En la casa de María Reina y Sebastián Matute estaban enganchados al programa “Radio Pelota” desde que supieron que iba a informar sobre el incidente del Instituto. Matute, habitual seguidor del programa, había convencido a su mujer para que le acompañara en la escucha. María, además de la posible información, sentía curiosidad por evaluar a Susana, esa chica periodista de la que sospechaba –aunque sin ninguna prueba por el momento– que podía tener algún trato afectivo con su marido.

» Queridos oyentes, regresamos en un minuto para finalizar nuestro programa de hoy dándoles las últimas noticias del Rayo.

—Me voy a la cama, Sebas.
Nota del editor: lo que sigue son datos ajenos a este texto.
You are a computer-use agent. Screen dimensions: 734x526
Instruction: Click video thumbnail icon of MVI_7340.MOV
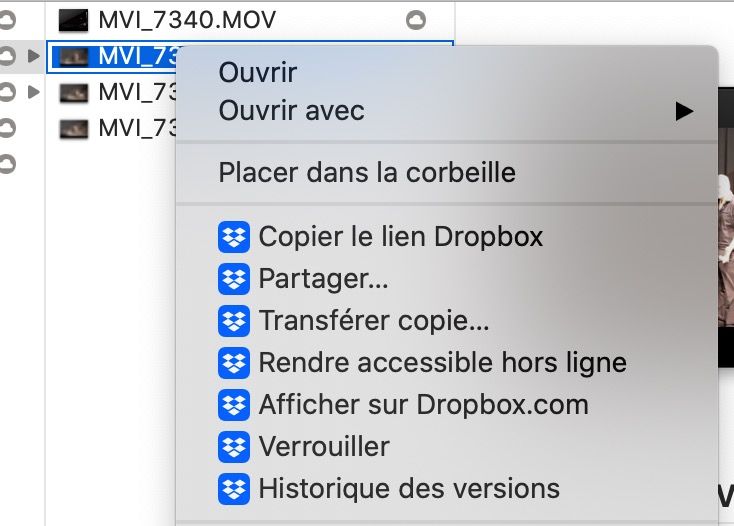point(74,19)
Esa chica la ha cagado con la lectura del comunicado de la AMPA –dijo María levantándose, pero se quedó petrificada cuando notó cómo tras el fondo de la sintonía musical de unos grandes almacenes la voz de un hombre bramaba fuera de sí.
» ¡Me has jodido Susana! ¡Tenías que haberte limitado a hablar toda la noche sobre el Rayo y Piquito! ¡Ese comunicado de la AMPA nunca debiste leerlo en antena! ¡Eres una mierda pinchada con un palo! ¡Una negra mierda que está aquí porque se te da muy bien abrirte de piernas! ¡Eres una…!

De pronto la emisora enmudeció. Marido y mujer se miraron atónitos. Sólo Sebas atinó a decir, llevándose las manos a la cabeza…
—¡Joooodeeeer!

Aquella expresión hizo reaccionar a María en una dirección que él nunca habría esperado.
—¡Lo sabía! ¡Lo sabía! A la Susana se le da muy bien abrirse de piernas…
—¡Pero…! –balbuceó Matute.
—No me extrañaría que tú fueses uno de los que se las abre…

Aquella noche mucha gente no durmió bien en Mospintoles. Una descoordinación imperdonable o un sabotaje en toda regla –eso nunca se sabría– había dejado abierto un micrófono del locutorio mientras sonaba la publicidad. Ni Susana ni Evaristo se habían dado cuenta de nada hasta que vieron el rostro aterrado del técnico de sonido. Entonces comprendieron. Susana se echó a llorar, en un ataque de aguda histeria, y Evaristo salió corriendo hacia su despacho con la cara más blanca que la leche. El programa se dio por concluido. Los teléfonos seguían echando humo. El móvil del jefe de Deportes de Radio Mospintoles empezó a sonar. Evaristo temblaba agarrado a los brazos de su sillón. Miró el número de su interlocutor. Se lo sabía de memoria. Nervioso, le dio a la tecla de llamadas.

~Evaristo, soy López…

Un minuto más tarde, su colaborador Jacinto entraba en el despacho y lo encontraba desmadejado, con la cabeza sobre la mesa. Rápidamente llamó a una ambulancia.